Nous, soussignés, déclarons ce qui suit:
Le 17 mars 2006, l’Assemblée parlementaire du Conseil de l'Europe a condamné les multiples et graves violations des droits de l’homme commises en Espagne par le régime franquiste de 1939 à 1975 et adressé des recommandations au Gouvernement espagnol pour qu’il facilite les enquêtes et qu’il établisse la vérité sur ce régime répressif. En 2022, la loi sur la mémoire démocratique, qui consacre la mémoire collective des horreurs de la guerre et de toutes les formes de totalitarisme, a été adoptée.
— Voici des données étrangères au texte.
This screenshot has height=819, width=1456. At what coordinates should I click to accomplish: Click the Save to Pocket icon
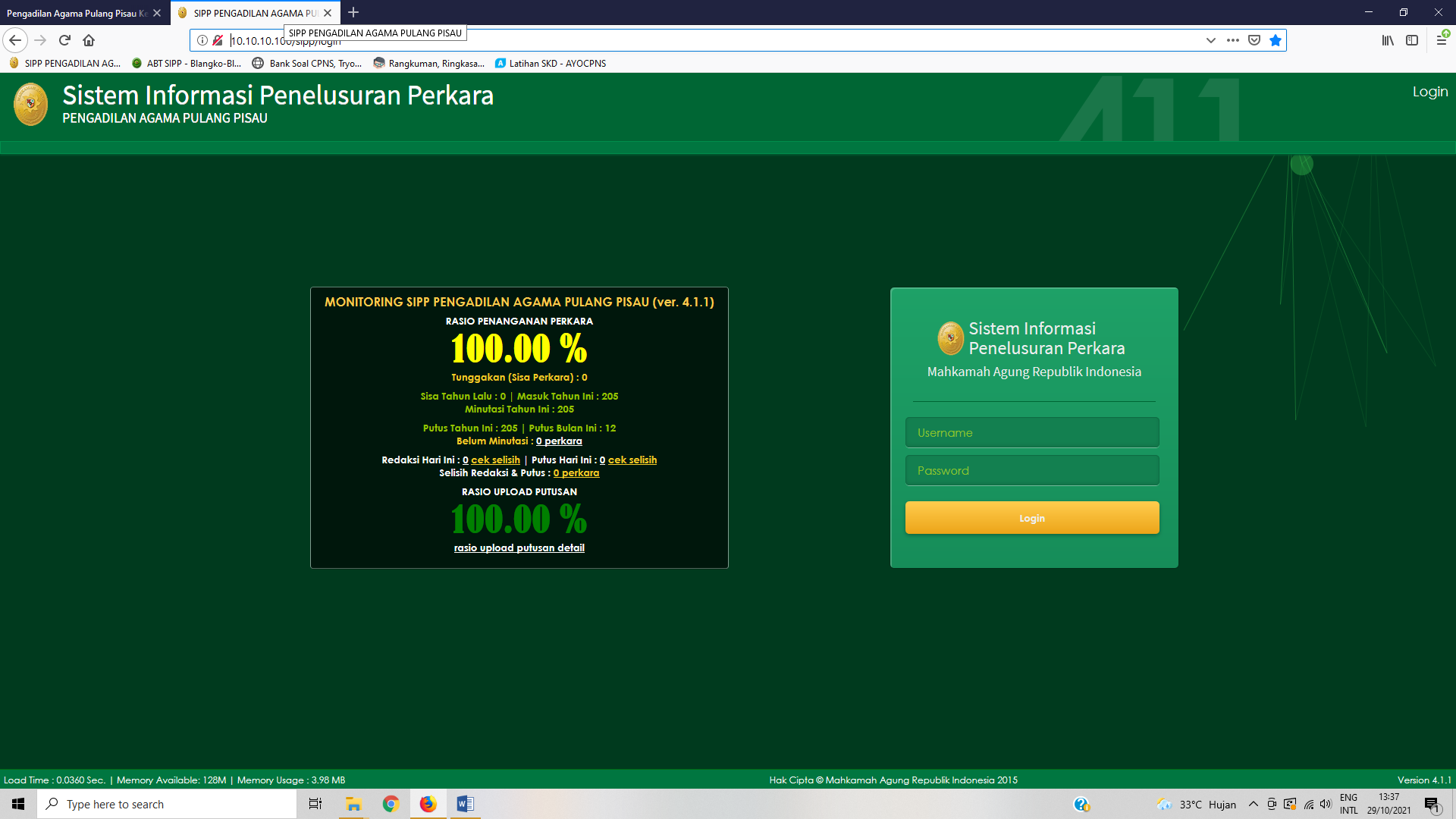(1254, 40)
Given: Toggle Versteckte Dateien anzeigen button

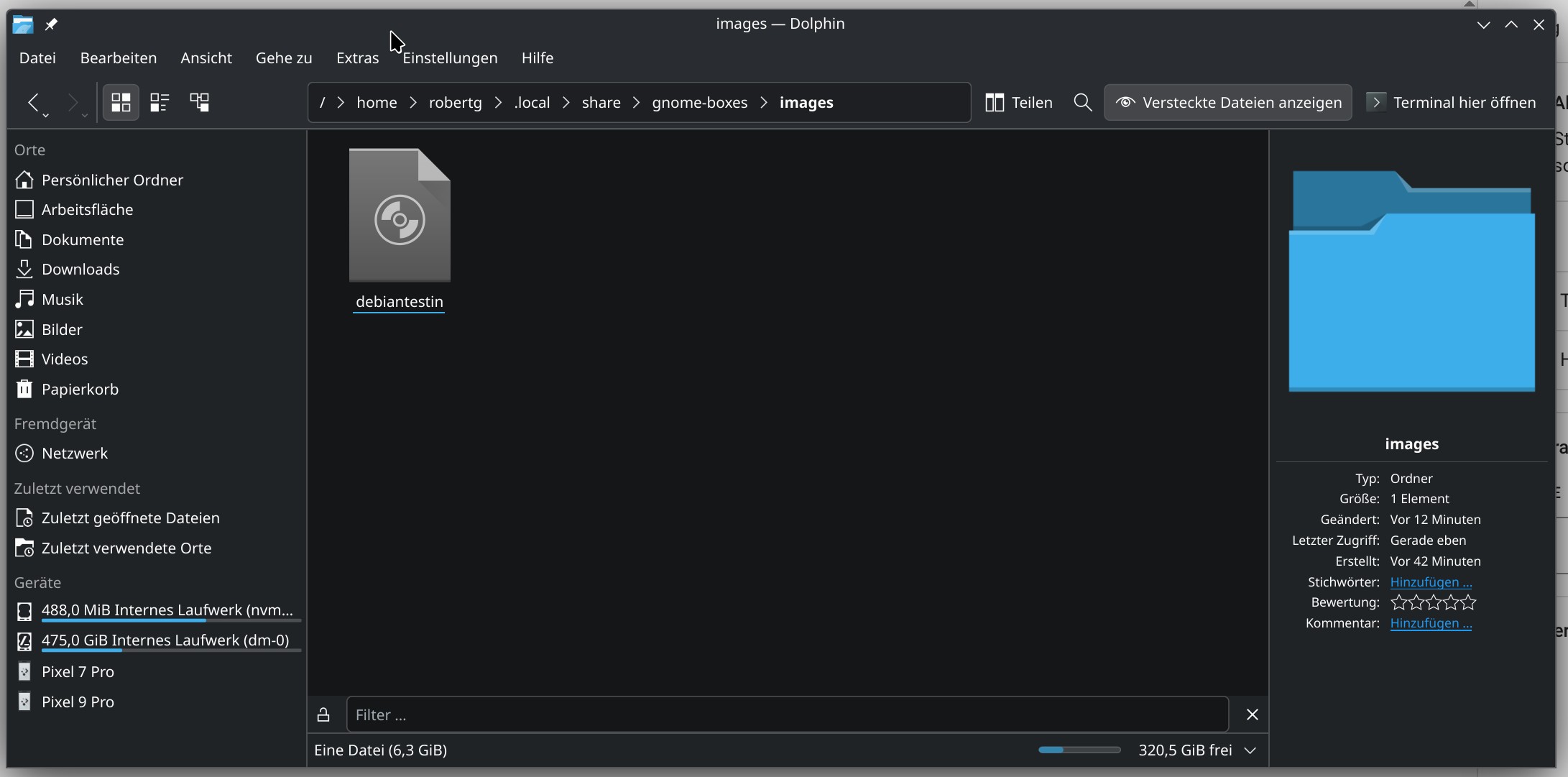Looking at the screenshot, I should [x=1227, y=102].
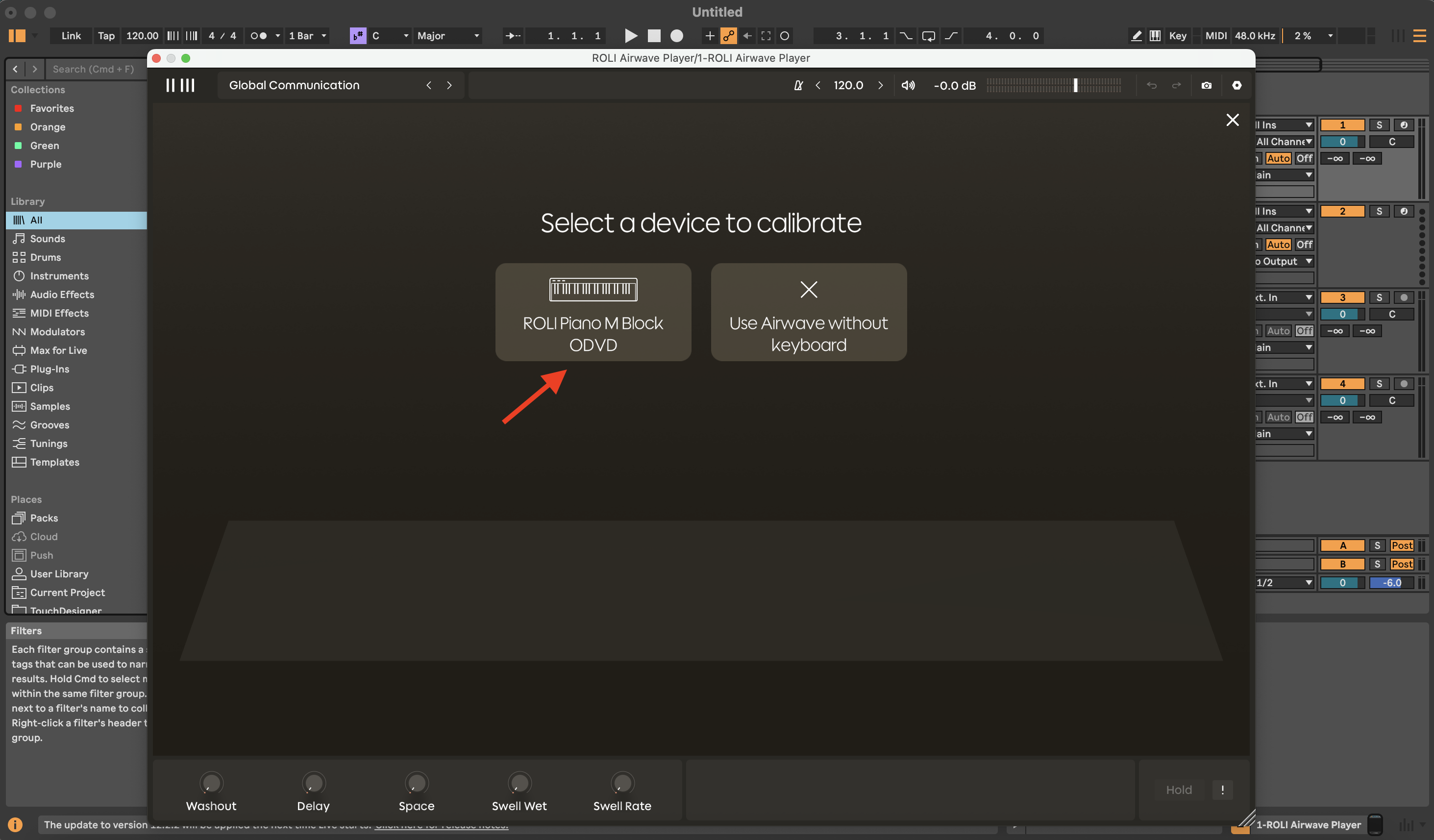The height and width of the screenshot is (840, 1434).
Task: Select Instruments in the Library browser
Action: (59, 276)
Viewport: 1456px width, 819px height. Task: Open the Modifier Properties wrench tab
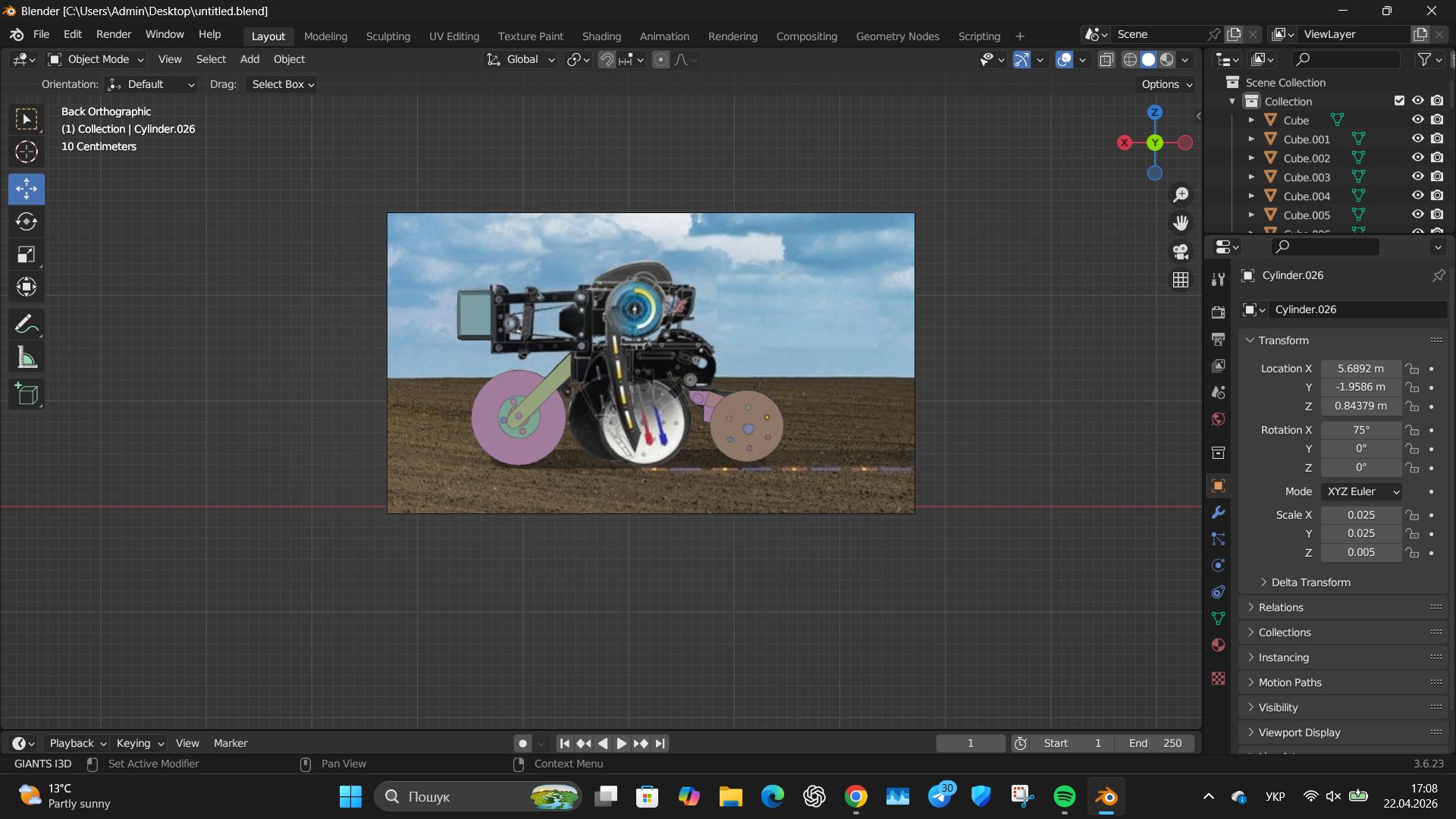(1218, 512)
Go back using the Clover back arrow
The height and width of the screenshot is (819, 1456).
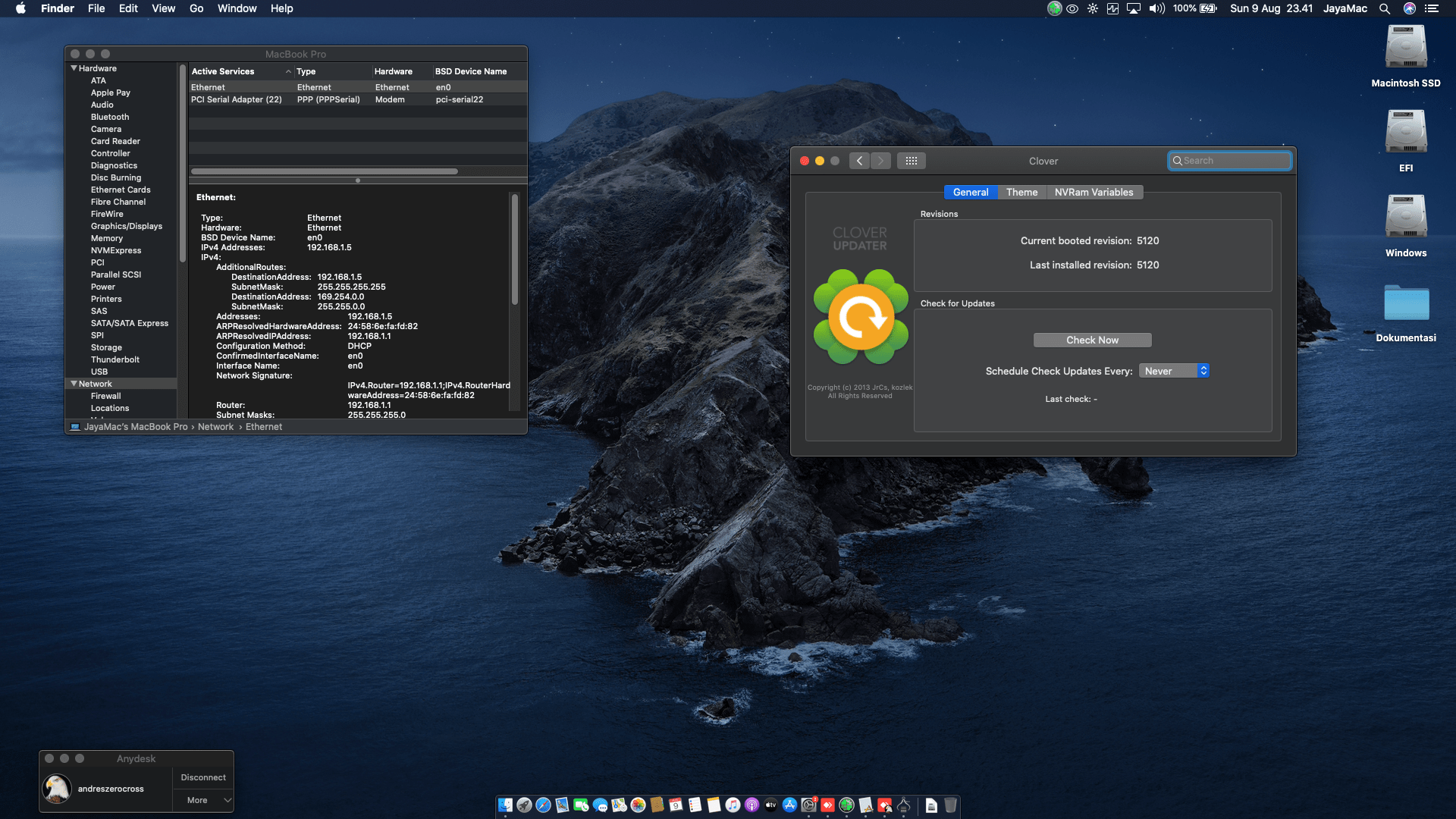(x=859, y=161)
Au cours des deux derniers mois, des gouvernements de droite et d’extrême droite ont adopté une loi en Aragon et présenté des projets de loi aux parlements de Valence et de Castille‑et‑León afin d’abroger les dispositions sur la mémoire historique et démocratique, blanchissant ainsi le franquisme, par la suppression du terme «dictature» et l’omission de graves violations des droits humains. De telles mesures anéantissent le droit à la mémoire collective et condamnent les victimes au silence et à l’oubli.
C’est pourquoi nous condamnons ces actions qui bafouent la mémoire des victimes d’un régime totalitaire et antidémocratique, comme celui de Franco, et des personnes ayant combattu la tyrannie et l’oppression, et qui portent atteinte aux valeurs de respect de la dignité humaine et des droits humains et nuisent à la vérité et à la mémoire.